**Problem description:** A verbatim copy of all entries is the expected output.

Dataset entries
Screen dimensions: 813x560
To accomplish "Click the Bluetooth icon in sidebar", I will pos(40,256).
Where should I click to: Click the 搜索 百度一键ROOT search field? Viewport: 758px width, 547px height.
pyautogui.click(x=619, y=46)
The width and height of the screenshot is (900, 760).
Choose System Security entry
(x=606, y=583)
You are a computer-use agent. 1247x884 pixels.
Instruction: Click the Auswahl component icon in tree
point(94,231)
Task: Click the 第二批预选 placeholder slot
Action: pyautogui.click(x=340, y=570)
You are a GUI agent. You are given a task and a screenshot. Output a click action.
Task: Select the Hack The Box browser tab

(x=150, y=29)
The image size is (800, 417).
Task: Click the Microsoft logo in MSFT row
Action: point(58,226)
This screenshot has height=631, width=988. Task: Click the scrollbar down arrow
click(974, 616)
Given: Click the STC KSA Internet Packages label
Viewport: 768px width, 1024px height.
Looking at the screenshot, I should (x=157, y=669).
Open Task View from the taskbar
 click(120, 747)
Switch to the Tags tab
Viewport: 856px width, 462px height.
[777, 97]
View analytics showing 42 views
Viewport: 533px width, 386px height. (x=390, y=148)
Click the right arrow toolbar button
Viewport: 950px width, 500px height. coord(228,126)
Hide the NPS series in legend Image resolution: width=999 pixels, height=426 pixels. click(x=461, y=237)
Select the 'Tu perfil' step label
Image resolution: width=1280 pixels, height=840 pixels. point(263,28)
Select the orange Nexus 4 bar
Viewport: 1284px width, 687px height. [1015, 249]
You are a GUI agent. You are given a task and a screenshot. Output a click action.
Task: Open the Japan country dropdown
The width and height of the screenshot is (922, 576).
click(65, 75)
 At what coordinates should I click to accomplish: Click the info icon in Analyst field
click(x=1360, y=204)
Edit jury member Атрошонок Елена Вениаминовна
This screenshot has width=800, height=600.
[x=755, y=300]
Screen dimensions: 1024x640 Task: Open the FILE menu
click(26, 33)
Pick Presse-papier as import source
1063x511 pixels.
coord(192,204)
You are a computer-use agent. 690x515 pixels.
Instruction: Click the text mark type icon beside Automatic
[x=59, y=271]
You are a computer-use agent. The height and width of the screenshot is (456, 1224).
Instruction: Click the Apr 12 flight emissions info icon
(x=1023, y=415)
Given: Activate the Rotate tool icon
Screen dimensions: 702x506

**Task output:**
Screen dimensions: 813x560
To accomplish "Click the Bluetooth icon in sidebar", I will pos(40,256).
Where should I click to: Click the 搜索 百度一键ROOT search field? Viewport: 758px width, 547px height.
pyautogui.click(x=619, y=46)
The width and height of the screenshot is (900, 760).
Choose System Security entry
(x=606, y=583)
You are a computer-use agent. 1247x884 pixels.
Instruction: Click the Auswahl component icon in tree
point(94,231)
Task: Click the 第二批预选 placeholder slot
Action: pyautogui.click(x=340, y=570)
You are a GUI agent. You are given a task and a screenshot. Output a click action.
Task: Select the Hack The Box browser tab

(x=150, y=29)
The image size is (800, 417).
Task: Click the Microsoft logo in MSFT row
Action: point(58,226)
This screenshot has height=631, width=988. Task: Click the scrollbar down arrow
click(974, 616)
Given: Click the STC KSA Internet Packages label
Viewport: 768px width, 1024px height.
Looking at the screenshot, I should (x=157, y=669).
Open Task View from the taskbar
 click(120, 747)
Switch to the Tags tab
Viewport: 856px width, 462px height.
[777, 97]
View analytics showing 42 views
Viewport: 533px width, 386px height. (x=390, y=148)
Click the right arrow toolbar button
Viewport: 950px width, 500px height. coord(228,126)
Hide the NPS series in legend Image resolution: width=999 pixels, height=426 pixels. click(x=461, y=237)
Select the 'Tu perfil' step label
Image resolution: width=1280 pixels, height=840 pixels. point(263,28)
Select the orange Nexus 4 bar
Viewport: 1284px width, 687px height. [1015, 249]
You are a GUI agent. You are given a task and a screenshot. Output a click action.
Task: Open the Japan country dropdown
The width and height of the screenshot is (922, 576).
click(65, 75)
 At what coordinates should I click to accomplish: Click the info icon in Analyst field
click(x=1360, y=204)
Edit jury member Атрошонок Елена Вениаминовна
This screenshot has width=800, height=600.
[x=755, y=300]
Screen dimensions: 1024x640 Task: Open the FILE menu
click(26, 33)
Pick Presse-papier as import source
1063x511 pixels.
coord(192,204)
You are a computer-use agent. 690x515 pixels.
Instruction: Click the text mark type icon beside Automatic
[x=59, y=271]
You are a computer-use agent. The height and width of the screenshot is (456, 1224).
Instruction: Click the Apr 12 flight emissions info icon
(x=1023, y=415)
Given: Activate the Rotate tool icon
Screen dimensions: 702x506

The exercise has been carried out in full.